Available records:
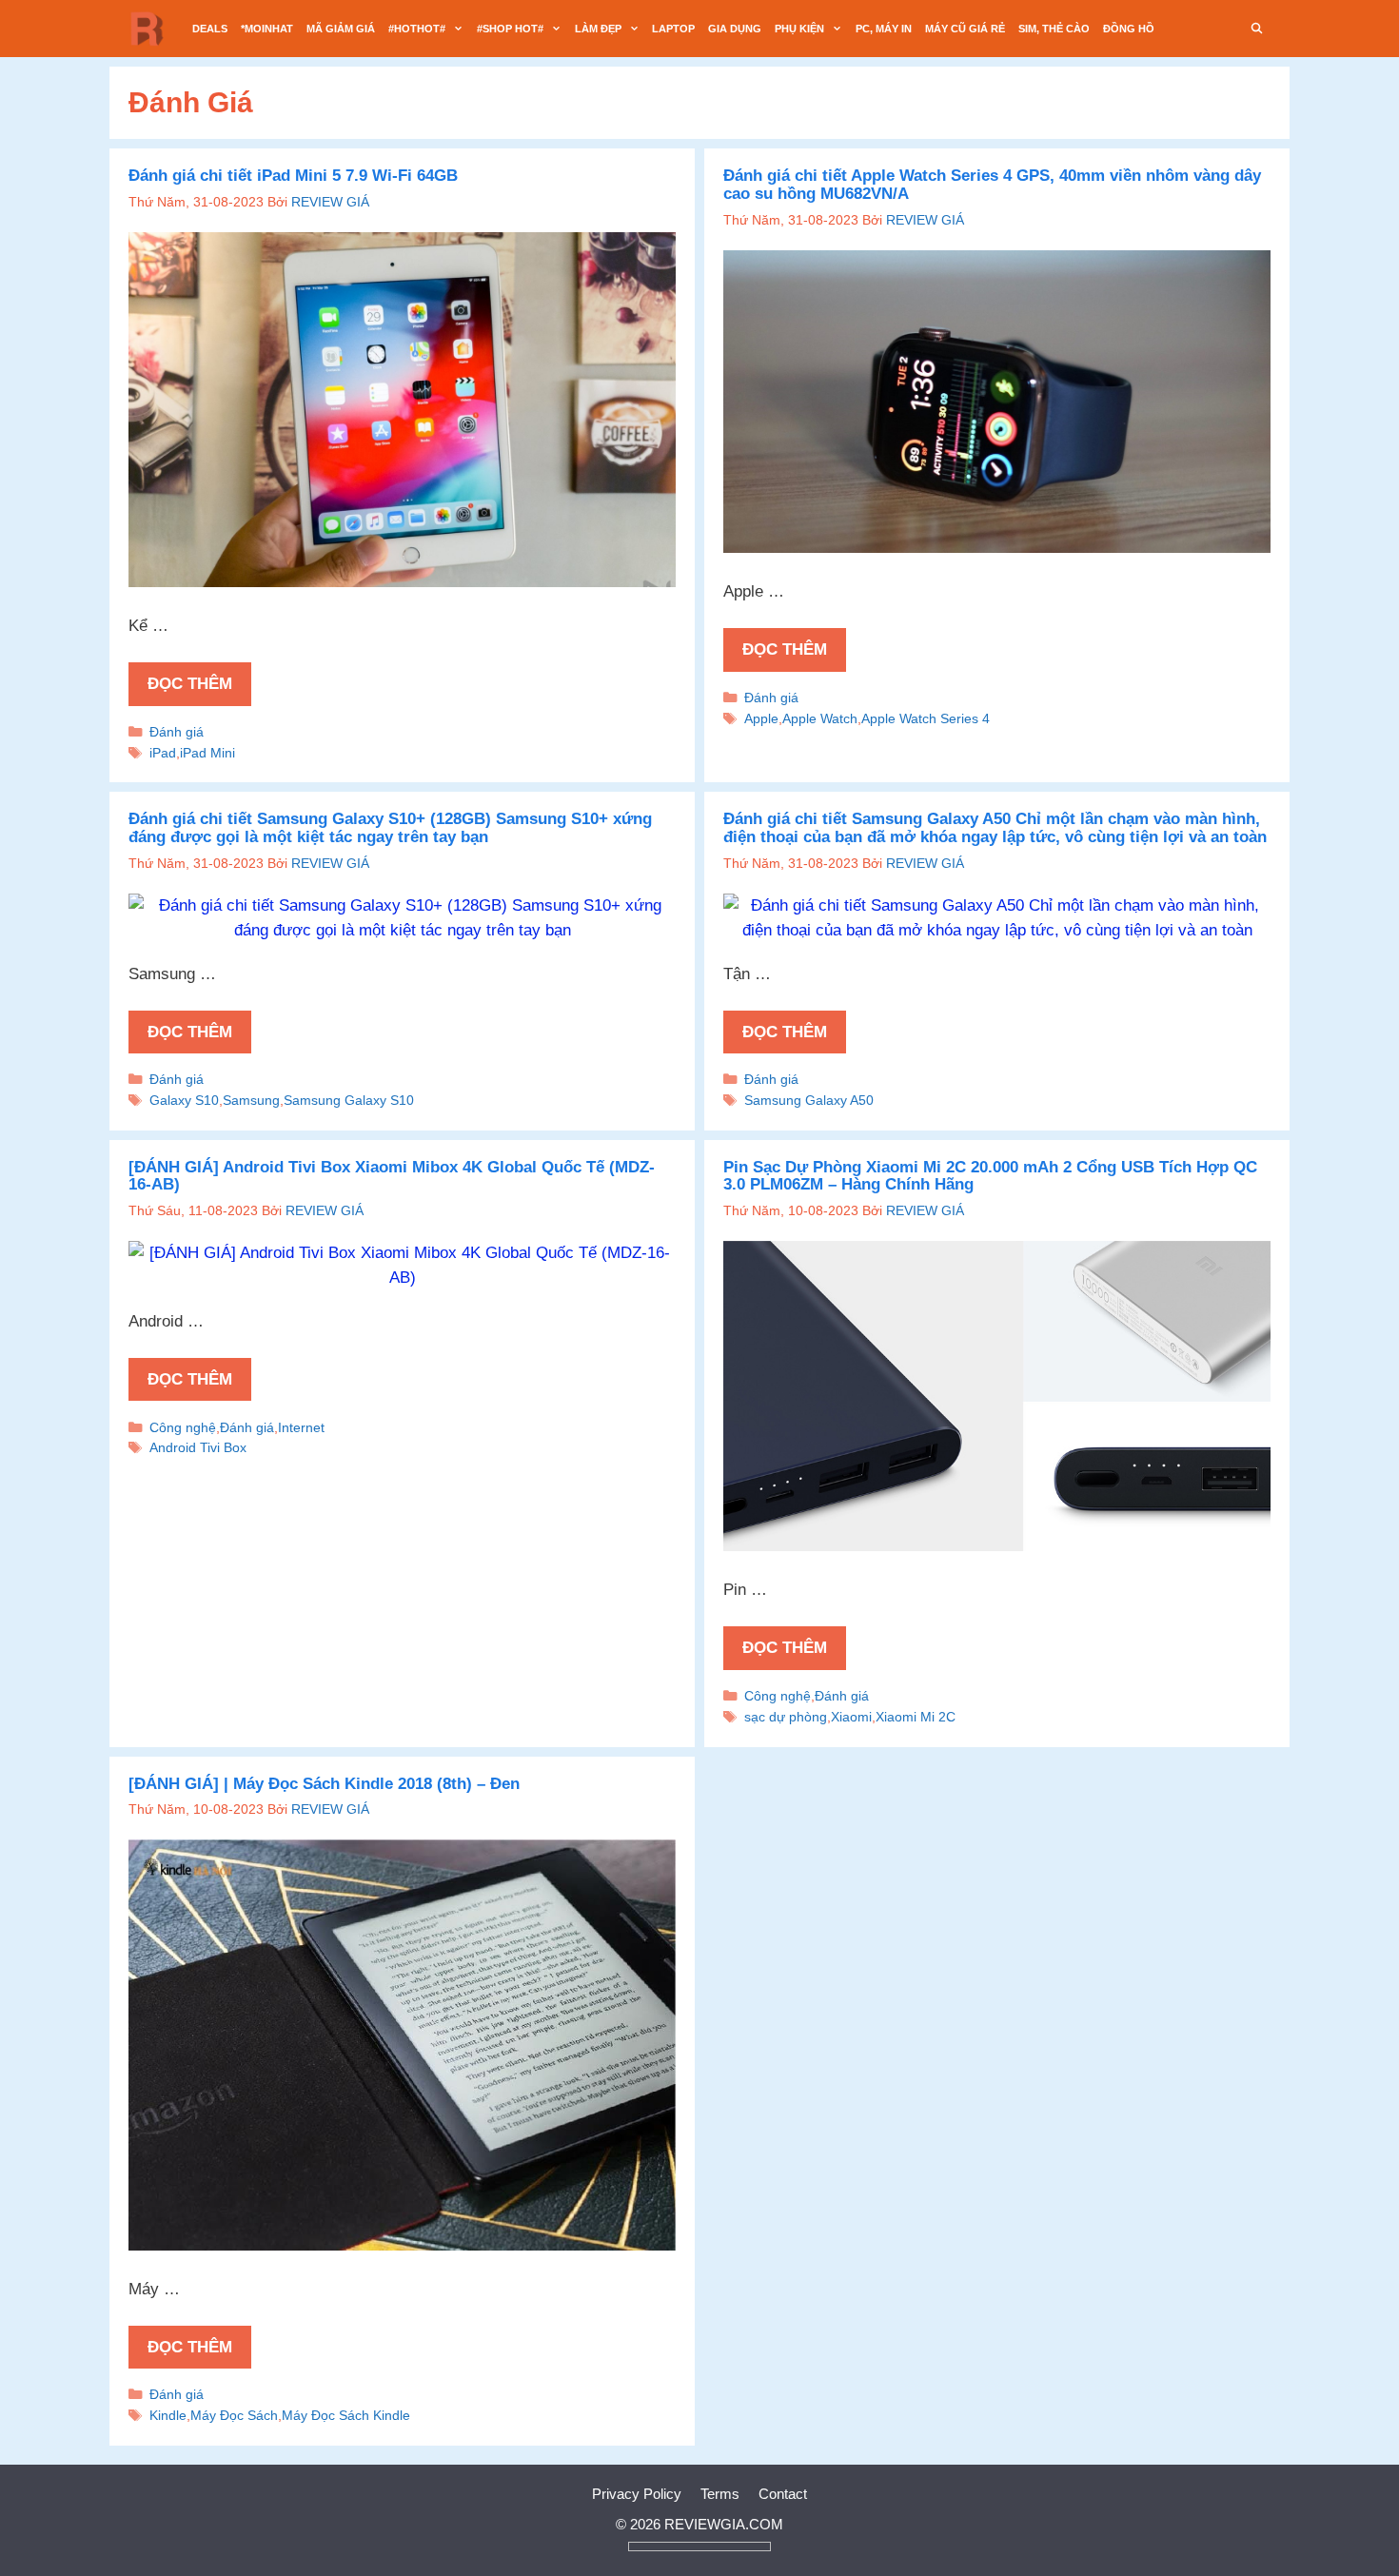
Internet (301, 1427)
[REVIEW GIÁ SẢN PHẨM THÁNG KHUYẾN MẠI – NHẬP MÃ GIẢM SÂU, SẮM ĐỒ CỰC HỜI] (152, 28)
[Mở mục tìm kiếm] (1257, 28)
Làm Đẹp (598, 28)
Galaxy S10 (184, 1100)
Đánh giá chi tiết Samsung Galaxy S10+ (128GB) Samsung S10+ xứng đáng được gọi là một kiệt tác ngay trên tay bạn (390, 828)
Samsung (251, 1100)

Work to complete:
Please return every line of the records that contains the word "Galaxy".

Answer to the exercise:
Galaxy S10 (184, 1100)
Đánh giá chi tiết Samsung Galaxy S10+ (128GB) Samsung S10+ xứng đáng được gọi là một kiệt tác ngay trên tay bạn (390, 828)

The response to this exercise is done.